You didn't get in trouble, of course.
Who do you look up to in the Company?
I look up to [former Principal Dancer] Muriel Maffre a lot. I just think she's the epitome of the ballerina. She's always there for every class, she's in her pointe shoes, she always has great attire, she is always giving 100 percent no matter if she's feeling injured or hurt or tired, she's always there—mentally, physically, 100 percent. I feel like that is a great example for the young ones. And whether it's classical ballet or modern, neoclassical, she gives her all in everything. You see the process. It's not just thrown together, but you see her backstage going over—100 times—everything. And she also finds time for schoolwork. She's doing extracurricular activities as well, and that's inspiring for me because I also love school. It's all very inspiring.
How do you like to spend your time when you're not dancing?
I like to go to the beach and lay for hours under the sun—that's on vacations or going to Europe or Hawaii. I also like swimming. I like to spend time with friends, my boyfriend, my family. I like to go to dinners with my girlfriends. I like to go to the movies. I like school; schoolwork is great. It's mentally challenging.
Where are you taking classes?
I go to Saint Mary's College in Moraga, but it's actually an extension, the LEAP [Liberal Education for Arts Professionals] program—because we're full-time, professional dancers and working, they come to us once a week, every Sunday night.
So the LEAP instructors come from St. Mary's to the ballet building?
We all meet at a hotel downtown, it's at the Ramada, so we meet there. Or the Holiday Inn. There's two places, depending on what class.
Is it possible to maintain a personal life when you're a professional dancer?
Of course! Yes, and it's so important. You have to. I find that is what grounds me, is having my personal life. You need time away from the ballet and you need some escape.
If you weren't a dancer, what career would you want to pursue?

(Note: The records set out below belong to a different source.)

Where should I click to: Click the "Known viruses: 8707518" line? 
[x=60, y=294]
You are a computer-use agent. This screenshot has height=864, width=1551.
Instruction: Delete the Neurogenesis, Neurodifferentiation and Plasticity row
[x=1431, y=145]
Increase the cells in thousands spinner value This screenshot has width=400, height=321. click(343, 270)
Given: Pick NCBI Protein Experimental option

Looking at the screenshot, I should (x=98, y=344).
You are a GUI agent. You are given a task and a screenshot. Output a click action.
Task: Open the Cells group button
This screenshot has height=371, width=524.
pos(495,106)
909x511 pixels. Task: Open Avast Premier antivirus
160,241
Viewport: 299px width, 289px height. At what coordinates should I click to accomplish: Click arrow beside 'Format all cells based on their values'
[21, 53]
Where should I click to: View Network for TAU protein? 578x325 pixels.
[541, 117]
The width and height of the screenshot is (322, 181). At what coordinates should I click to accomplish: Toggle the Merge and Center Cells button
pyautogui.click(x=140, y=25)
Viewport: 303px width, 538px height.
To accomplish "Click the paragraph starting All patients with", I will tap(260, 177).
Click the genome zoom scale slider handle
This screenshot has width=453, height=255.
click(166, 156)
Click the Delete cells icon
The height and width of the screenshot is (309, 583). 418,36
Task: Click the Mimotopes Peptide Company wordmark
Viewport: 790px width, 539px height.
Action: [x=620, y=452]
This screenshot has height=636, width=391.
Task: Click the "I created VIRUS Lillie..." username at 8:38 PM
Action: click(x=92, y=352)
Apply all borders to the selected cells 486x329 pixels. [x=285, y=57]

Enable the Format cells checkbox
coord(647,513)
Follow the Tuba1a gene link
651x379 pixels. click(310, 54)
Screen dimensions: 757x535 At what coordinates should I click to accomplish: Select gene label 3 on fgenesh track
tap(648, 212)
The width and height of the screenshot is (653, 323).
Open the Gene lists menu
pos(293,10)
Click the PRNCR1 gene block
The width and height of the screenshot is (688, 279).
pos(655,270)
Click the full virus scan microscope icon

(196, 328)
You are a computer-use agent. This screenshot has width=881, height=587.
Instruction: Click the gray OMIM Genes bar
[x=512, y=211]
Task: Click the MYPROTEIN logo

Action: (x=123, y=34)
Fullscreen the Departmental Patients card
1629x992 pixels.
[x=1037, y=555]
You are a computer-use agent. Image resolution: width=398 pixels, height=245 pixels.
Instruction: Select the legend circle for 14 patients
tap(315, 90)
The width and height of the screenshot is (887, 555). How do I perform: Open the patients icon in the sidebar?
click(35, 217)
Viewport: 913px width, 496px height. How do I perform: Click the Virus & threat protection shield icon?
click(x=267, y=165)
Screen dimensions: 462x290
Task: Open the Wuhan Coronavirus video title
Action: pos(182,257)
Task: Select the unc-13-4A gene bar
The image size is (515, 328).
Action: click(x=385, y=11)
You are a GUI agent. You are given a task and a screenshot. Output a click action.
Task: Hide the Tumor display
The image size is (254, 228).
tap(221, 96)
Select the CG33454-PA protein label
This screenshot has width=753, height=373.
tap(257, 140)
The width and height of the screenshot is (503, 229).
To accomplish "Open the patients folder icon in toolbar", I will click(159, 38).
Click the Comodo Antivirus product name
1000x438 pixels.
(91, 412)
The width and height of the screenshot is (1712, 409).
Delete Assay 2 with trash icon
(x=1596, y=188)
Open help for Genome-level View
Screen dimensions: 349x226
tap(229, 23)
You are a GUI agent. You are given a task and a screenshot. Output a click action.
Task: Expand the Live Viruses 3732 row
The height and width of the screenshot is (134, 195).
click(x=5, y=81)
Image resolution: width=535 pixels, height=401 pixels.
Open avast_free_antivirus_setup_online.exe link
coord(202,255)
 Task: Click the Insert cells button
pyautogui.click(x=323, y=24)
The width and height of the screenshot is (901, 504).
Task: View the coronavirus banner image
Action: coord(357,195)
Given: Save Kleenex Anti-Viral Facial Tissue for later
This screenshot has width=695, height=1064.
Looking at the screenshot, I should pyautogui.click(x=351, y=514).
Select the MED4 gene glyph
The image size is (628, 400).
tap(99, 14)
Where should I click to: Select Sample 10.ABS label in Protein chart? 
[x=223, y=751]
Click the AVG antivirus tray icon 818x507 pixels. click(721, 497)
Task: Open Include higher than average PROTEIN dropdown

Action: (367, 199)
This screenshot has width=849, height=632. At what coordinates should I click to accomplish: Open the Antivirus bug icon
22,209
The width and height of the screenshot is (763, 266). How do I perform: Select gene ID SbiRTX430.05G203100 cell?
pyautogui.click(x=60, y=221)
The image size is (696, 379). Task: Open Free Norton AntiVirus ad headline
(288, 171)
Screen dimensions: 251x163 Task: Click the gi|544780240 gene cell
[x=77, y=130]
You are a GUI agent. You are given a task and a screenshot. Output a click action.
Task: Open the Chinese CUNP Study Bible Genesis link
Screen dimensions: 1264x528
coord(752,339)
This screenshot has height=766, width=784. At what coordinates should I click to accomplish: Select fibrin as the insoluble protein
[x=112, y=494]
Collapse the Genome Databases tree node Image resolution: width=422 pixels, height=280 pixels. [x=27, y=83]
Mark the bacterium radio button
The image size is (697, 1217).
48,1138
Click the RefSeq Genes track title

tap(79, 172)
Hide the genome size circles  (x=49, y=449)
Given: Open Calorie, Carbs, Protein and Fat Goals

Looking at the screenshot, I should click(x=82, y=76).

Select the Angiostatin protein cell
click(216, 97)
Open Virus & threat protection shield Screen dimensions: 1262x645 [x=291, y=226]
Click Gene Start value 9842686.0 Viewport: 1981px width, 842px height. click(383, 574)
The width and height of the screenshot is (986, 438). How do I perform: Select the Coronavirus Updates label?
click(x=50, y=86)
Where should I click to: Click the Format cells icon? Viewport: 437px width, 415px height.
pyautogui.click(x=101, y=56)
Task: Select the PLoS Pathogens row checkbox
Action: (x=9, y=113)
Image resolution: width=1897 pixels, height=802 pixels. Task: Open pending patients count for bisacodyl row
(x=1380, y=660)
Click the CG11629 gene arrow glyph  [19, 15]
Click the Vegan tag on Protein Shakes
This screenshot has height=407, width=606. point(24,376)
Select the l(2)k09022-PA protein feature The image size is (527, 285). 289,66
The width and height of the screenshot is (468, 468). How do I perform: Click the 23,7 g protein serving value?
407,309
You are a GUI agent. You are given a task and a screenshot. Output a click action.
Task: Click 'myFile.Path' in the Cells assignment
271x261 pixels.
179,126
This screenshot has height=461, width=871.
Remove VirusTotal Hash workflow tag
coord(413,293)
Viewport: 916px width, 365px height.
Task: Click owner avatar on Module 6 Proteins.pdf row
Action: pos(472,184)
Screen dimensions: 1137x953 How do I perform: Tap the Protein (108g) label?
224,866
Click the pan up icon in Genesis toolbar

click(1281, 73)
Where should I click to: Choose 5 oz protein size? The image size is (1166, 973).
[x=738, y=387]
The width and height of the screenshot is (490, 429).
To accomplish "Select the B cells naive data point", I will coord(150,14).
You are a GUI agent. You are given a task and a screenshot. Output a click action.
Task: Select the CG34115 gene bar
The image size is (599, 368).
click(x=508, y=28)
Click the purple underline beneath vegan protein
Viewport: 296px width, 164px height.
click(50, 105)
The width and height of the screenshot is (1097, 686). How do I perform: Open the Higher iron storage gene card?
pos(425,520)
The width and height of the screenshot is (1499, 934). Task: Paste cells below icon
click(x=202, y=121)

Hmm … first thing coming to my mind right now is fashion; I don't know why. It's funny, because my sisters—I'll go home and I'll put something together, and they'll look at me and they're like, "Oh Vanessa, you need to change that or wear that." So I have very little fashion sense, but I'd like to improve that, and find that whatever-it-is that my sisters have. Fashion or photography, or something with design.
Are you pursuing anything like that now?
I'm actually working on a senior project with Sarah Van Patten, and we're doing a film documentary on Muriel Maffre, and it's great because we're at the point of the editing process and it's great to see what footage you have and to edit things that you don't like or you do like; it's neat to see what we did.
What advice would you give to young dancers just beginning their careers?
Well, I would say be patient, to not force anything. It'll come if it's meant to happen. To not get frustrated quickly. And it's hard to be patient and to want it all to happen right away. But there's a whole process, and the best part is the experience and having the bad days with the good days and the feeling you get with each, and just to keep pursuing your dream. And if it is that you want to be a ballerina or a ballet dancer, it takes a lot of hard work and perseverance and patience.